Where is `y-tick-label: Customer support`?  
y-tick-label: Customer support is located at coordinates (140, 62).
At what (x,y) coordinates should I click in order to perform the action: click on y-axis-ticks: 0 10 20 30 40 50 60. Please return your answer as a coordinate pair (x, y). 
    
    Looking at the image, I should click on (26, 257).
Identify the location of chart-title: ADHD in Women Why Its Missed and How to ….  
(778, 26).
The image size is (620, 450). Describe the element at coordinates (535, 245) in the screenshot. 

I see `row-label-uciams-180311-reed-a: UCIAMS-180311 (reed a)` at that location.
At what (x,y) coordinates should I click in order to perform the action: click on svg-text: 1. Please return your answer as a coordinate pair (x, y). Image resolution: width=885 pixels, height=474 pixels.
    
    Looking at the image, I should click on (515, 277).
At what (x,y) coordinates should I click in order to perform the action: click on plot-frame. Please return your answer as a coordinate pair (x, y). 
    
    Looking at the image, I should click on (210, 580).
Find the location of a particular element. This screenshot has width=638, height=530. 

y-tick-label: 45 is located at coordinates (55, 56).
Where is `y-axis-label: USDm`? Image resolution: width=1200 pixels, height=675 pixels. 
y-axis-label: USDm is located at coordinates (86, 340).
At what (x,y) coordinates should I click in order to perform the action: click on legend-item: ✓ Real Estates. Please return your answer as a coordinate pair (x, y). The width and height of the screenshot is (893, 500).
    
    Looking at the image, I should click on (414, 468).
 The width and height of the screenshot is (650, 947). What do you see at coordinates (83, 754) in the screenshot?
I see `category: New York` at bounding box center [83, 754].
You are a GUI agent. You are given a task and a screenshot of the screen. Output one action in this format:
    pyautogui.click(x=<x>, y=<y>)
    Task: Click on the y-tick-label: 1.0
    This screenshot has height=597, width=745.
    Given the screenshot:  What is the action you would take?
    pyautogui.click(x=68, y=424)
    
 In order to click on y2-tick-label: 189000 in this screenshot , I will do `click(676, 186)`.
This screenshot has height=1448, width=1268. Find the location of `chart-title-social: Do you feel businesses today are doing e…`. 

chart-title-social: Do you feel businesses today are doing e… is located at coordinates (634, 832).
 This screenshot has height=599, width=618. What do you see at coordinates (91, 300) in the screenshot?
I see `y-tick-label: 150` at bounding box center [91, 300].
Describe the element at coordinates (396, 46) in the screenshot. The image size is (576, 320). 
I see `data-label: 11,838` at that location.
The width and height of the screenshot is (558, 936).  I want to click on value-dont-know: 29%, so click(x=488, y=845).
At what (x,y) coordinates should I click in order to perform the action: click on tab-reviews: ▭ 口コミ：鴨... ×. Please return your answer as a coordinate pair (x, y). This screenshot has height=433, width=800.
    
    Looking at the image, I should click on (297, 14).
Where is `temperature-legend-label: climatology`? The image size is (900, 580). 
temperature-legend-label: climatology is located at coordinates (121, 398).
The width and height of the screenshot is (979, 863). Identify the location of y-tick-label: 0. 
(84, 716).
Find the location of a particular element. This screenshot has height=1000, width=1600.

○ ○ ○ ○ ○

§ What is being asked: Reproduce every one of the rows above word for word, with no changes.

§ Solution to this problem:
Where is `y-tick-label: Customer support`?  
y-tick-label: Customer support is located at coordinates (140, 62).
At what (x,y) coordinates should I click in order to perform the action: click on y-axis-ticks: 0 10 20 30 40 50 60. Please return your answer as a coordinate pair (x, y). 
    
    Looking at the image, I should click on (26, 257).
Identify the location of chart-title: ADHD in Women Why Its Missed and How to ….  
(778, 26).
The image size is (620, 450). Describe the element at coordinates (535, 245) in the screenshot. 

I see `row-label-uciams-180311-reed-a: UCIAMS-180311 (reed a)` at that location.
At what (x,y) coordinates should I click in order to perform the action: click on svg-text: 1. Please return your answer as a coordinate pair (x, y). Image resolution: width=885 pixels, height=474 pixels.
    
    Looking at the image, I should click on (515, 277).
At what (x,y) coordinates should I click in order to perform the action: click on plot-frame. Please return your answer as a coordinate pair (x, y). 
    
    Looking at the image, I should click on (210, 580).
Find the location of a particular element. This screenshot has width=638, height=530. 

y-tick-label: 45 is located at coordinates (55, 56).
Where is `y-axis-label: USDm`? Image resolution: width=1200 pixels, height=675 pixels. 
y-axis-label: USDm is located at coordinates (86, 340).
At what (x,y) coordinates should I click in order to perform the action: click on legend-item: ✓ Real Estates. Please return your answer as a coordinate pair (x, y). The width and height of the screenshot is (893, 500).
    
    Looking at the image, I should click on (414, 468).
 The width and height of the screenshot is (650, 947). What do you see at coordinates (83, 754) in the screenshot?
I see `category: New York` at bounding box center [83, 754].
You are a GUI agent. You are given a task and a screenshot of the screen. Output one action in this format:
    pyautogui.click(x=<x>, y=<y>)
    Task: Click on the y-tick-label: 1.0
    This screenshot has height=597, width=745.
    Given the screenshot:  What is the action you would take?
    pyautogui.click(x=68, y=424)
    
 In order to click on y2-tick-label: 189000 in this screenshot , I will do `click(676, 186)`.
This screenshot has height=1448, width=1268. Find the location of `chart-title-social: Do you feel businesses today are doing e…`. 

chart-title-social: Do you feel businesses today are doing e… is located at coordinates (634, 832).
 This screenshot has height=599, width=618. What do you see at coordinates (91, 300) in the screenshot?
I see `y-tick-label: 150` at bounding box center [91, 300].
Describe the element at coordinates (396, 46) in the screenshot. The image size is (576, 320). 
I see `data-label: 11,838` at that location.
The width and height of the screenshot is (558, 936).  I want to click on value-dont-know: 29%, so click(x=488, y=845).
At what (x,y) coordinates should I click in order to perform the action: click on tab-reviews: ▭ 口コミ：鴨... ×. Please return your answer as a coordinate pair (x, y). This screenshot has height=433, width=800.
    
    Looking at the image, I should click on (297, 14).
Where is `temperature-legend-label: climatology`? The image size is (900, 580). 
temperature-legend-label: climatology is located at coordinates (121, 398).
The width and height of the screenshot is (979, 863). Identify the location of y-tick-label: 0. 
(84, 716).
Find the location of a particular element. This screenshot has height=1000, width=1600.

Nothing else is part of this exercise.